Pourquoi cocasse ? (oui, j’aime le mot « cocasse » et je le recaserai aussi souvent que possible)
Il va y avoir du sport
Eh ben parce que la Commission européenne s’est bien fichue de nous. En confiant l’écriture d’un rapport à la seule députée du Parti pirate dans l’hémicycle, elle savait ce qu’elle faisait. Fous que nous étions de penser que la Commission avait fait preuve d’ouverture d’esprit et/ou d’esprit d’aventure : elle voulait juste que le rapport suscite le plus d’oppositions publiques possible pour pouvoir proposer une directive qui irait dans un sens totalement opposé. Et c’est ce qui s’est passé. Pile poil. On peine à croire que la proposition de directive de la Commission est née de la discussion autour du rapport Reda tant elle s’en éloigne, tant elle en est la presque antithèse.
Bien sûr, on donne quelques miettes aux artistes pour faire bonne mesure. L’article 14 introduit une nécessite de « transparence » dans les relations entre artistes et éditeurs, ce qui peut prêter à sourire tant ça semble en l’état n’obliger à pas grand-chose. Cela sous-tend aussi que cette relation n’était pas transparente, mais nous étions déjà au courant. Et puis il y a aussi quelques avancées pour le text and data mining et des exceptions pour l’enseignement. Pour le reste, c’est open-bar pour les industries culturelles (j’entends le cri de la bouteille de champagne qu’on sable).
Alors, en vrac :
- aucune avancée sur la liberté de panorama, pourtant un gros sujet dans les discussions, et grand motif de crainte de la part des artistes plasticiens. Qu’ils se rassurent, l’Europe les a entendus et les vilains internautes, notamment ces salauds de Wikipédia qui ne font rien qu’à écrire une encyclopédie gratuite et universelle, ne pourront toujours pas publier de photos de leurs œuvres, bâtiments, sculptures en ligne sans leur accord explicite, sous peine de sanctions.
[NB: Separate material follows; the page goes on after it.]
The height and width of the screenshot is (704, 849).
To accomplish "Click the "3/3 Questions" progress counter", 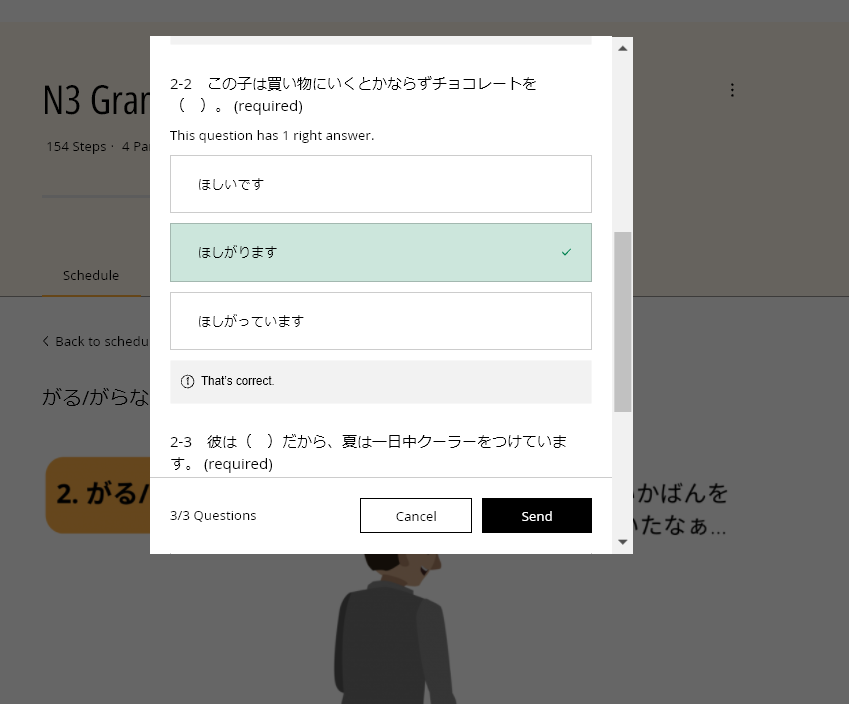I will (x=213, y=516).
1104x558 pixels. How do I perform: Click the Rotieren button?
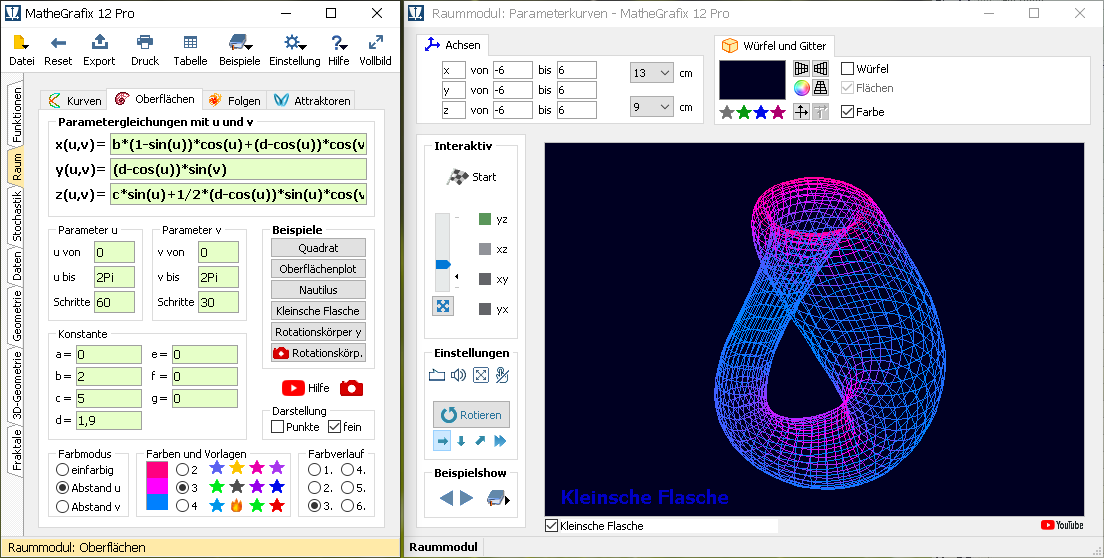coord(472,415)
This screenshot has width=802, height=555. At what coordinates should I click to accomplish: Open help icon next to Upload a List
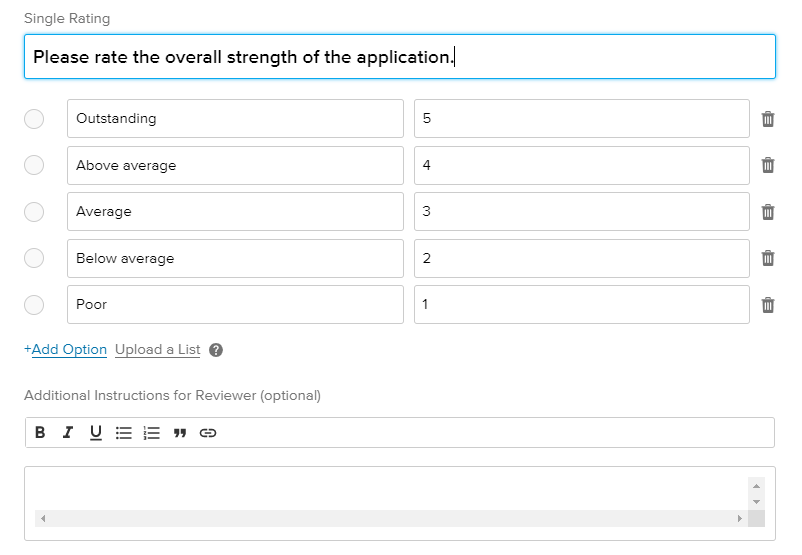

- on demandera aux hébergeurs de lutter activement contre le piratage, via des accords privés passés entre les ayants-droit et lesdites plateformes/hébergeurs : sans passer par la justice et les tribunaux, sans jugement impartial, on pourra supprimer sans préavis n’importe quel contenu en ligne au motif qu’il enfreint le droit d’auteur d’untel (deuxième bouteille débouchée). Ça signifie davantage de robot-copyrights, davantage de ContentID foireux, davantage de vidéos retirées sans raison, ou simplement parce qu’un critique cinéma a voulu donner son avis sur un film en en diffusant un court extrait. C’est donc la porte ouverte à une police privée du droit d’auteur, avec toutes les dérives potentielles et les possibles entraves à la liberté d’expression que cela implique. Sans compter que si une jeune entreprise veut se lancer dans le créneau, il lui faudra lever un budget titanesque pour mettre en place ce genre de système. Cela renforce non seulement le pouvoir de censure des ayants-droit, mais aussi celui des plateformes existantes comme YouTube, Facebook, etc, qui seules ont les moyens financiers de mettre en place de tels moyens de surveillance à grande échelle. Et ce n’est qu’un premier pas : on imagine très bien que la surveillance s’étendra très vite aux blogs, aux histoires postées sur Wattpad, etc. Et tout ça en privé, entre potes. Exit le troisième pouvoir, bienvenue dans un monde où la justice est privatisée.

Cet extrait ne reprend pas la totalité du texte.